Braille board game made at Hereford college could be national first

Braille board game made at Hereford college could be national first

Unlucky 7 is the Braille board game created by Young Enterprise students at RNC.The iAGames team is (from left to right), Collin Perreira, Scott Perkins, Serkan Atila, Alex Green (M.D.) & Haydar Ali-Ismail. Photo by James Maggs. (4591425)

Unlucky 7 is the Braille board game created by Young Enterprise students at RNC.The iAGames team is (from left to right), Collin Perreira, Scott Perkins, Serkan Atila, Alex Green (M.D.) & Haydar Ali-Ismail. Photo by James Maggs. (4591429)

Unlucky 7 is the Braille board game created by Young Enterprise students at RNC.The iAGames team is (from left to right), Collin Perreira, Scott Perkins, Serkan Atila, Alex Green (M.D.) & Haydar Ali-Ismail. Photo by James Maggs. (4591434)

First published in News

BUSINESS-minded students at a Hereford College believe they may have created a nationwide first.

The young enterprise students at the Royal National College for the Blind (RNC) have spent months working on "Unlucky 7" – a Braille board game – and believe it could be the first of its kind.

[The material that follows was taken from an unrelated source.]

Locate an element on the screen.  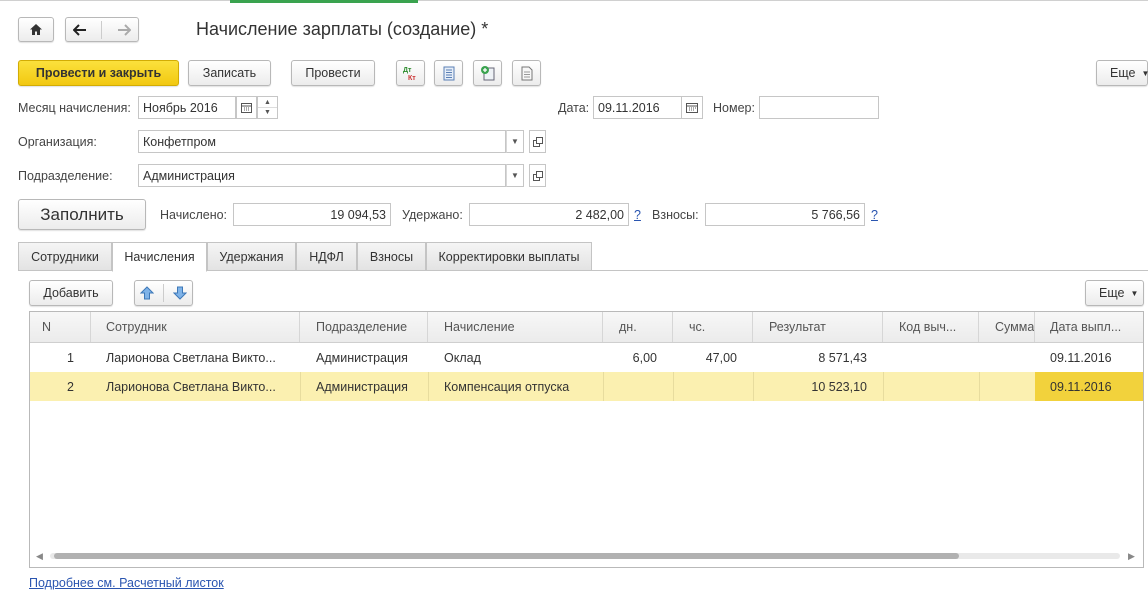
table-more-button: Еще ▼ is located at coordinates (1114, 293).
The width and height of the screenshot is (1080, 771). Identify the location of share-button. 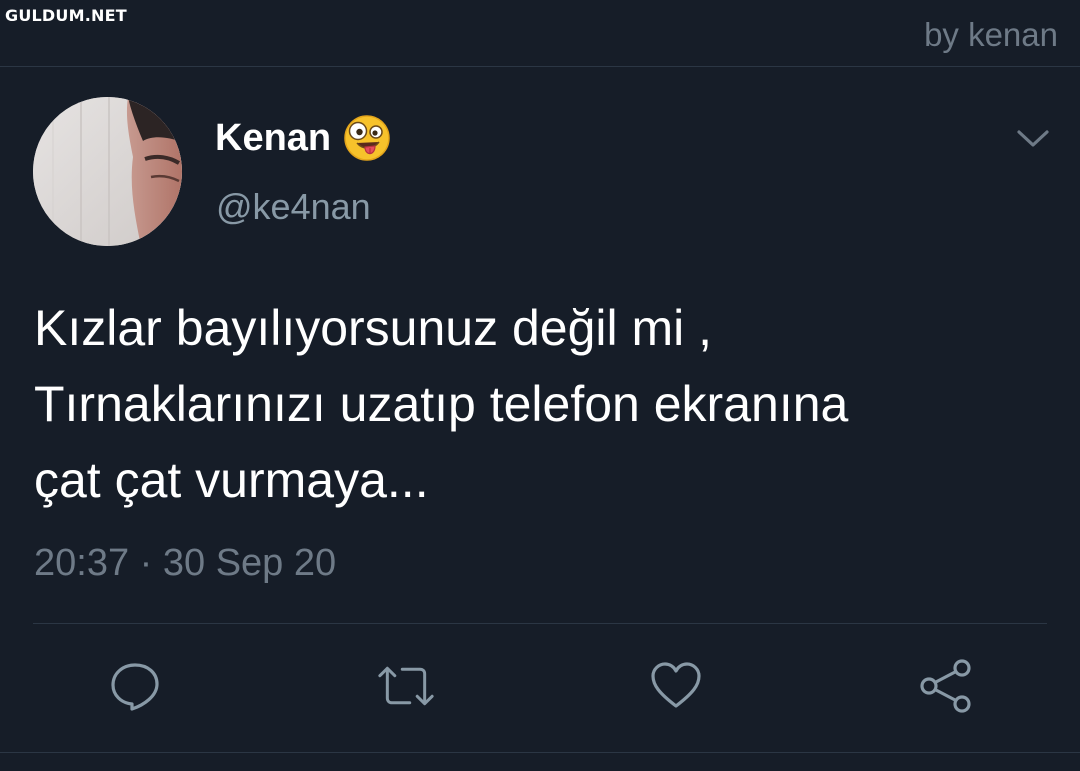
(946, 686).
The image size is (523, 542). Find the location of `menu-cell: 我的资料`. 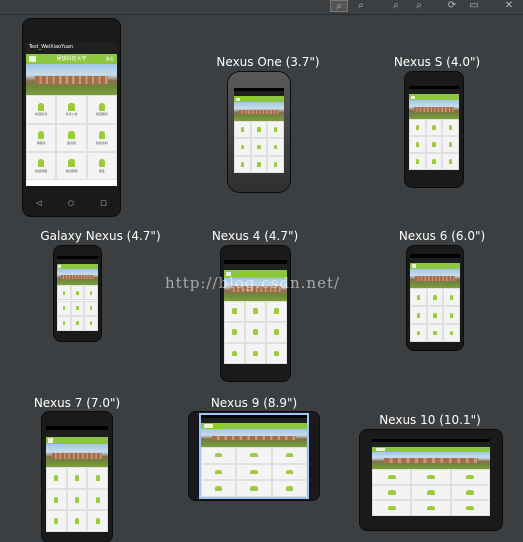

Designed and created by iAGames – the student company behind the product – Unlucky 7 asks players to take it in turns to roll two dice and then cover up the corresponding number on their board.

The first to cover all numbers is the winner but with "chance" cards in the mix and "unlucky sevens" the direction of the game can change at any time.

iAGames Managing director Alex Green said: "The Royal National Institute for the Blind doesn’t sell Braille board games so this is very unique.

"We started by making a game for sighted people first, although we were always considering a Braille version too.

“Then we had a stall at the Christmas Cracker event and sold a fair amount of travel versions of the sighted games, both during the day and afterwards.

“But a lot of people were interested in Braille as well. The Braille version is taking a lot longer to complete and requires a lot of effort but we have been working on it twice a week."

RNC student Haydar Ali-Ismail said: "In general it’s a lot bigger than the sighted version. We decided to make bigger playing cards and chance cards and experimented with velcro and other products to see what people would prefer but in the end used clear paper for the Braille.

"We were very lucky that, because this took place at the RNC, there were experts we could consult.

"We made 150 cards and the minimum number of games we are going to make will be 10. We have also been approached about the possibility of making a French version."

The Braille version of the game will be sold for £12.99 while the non Braille version will be priced at £5.99.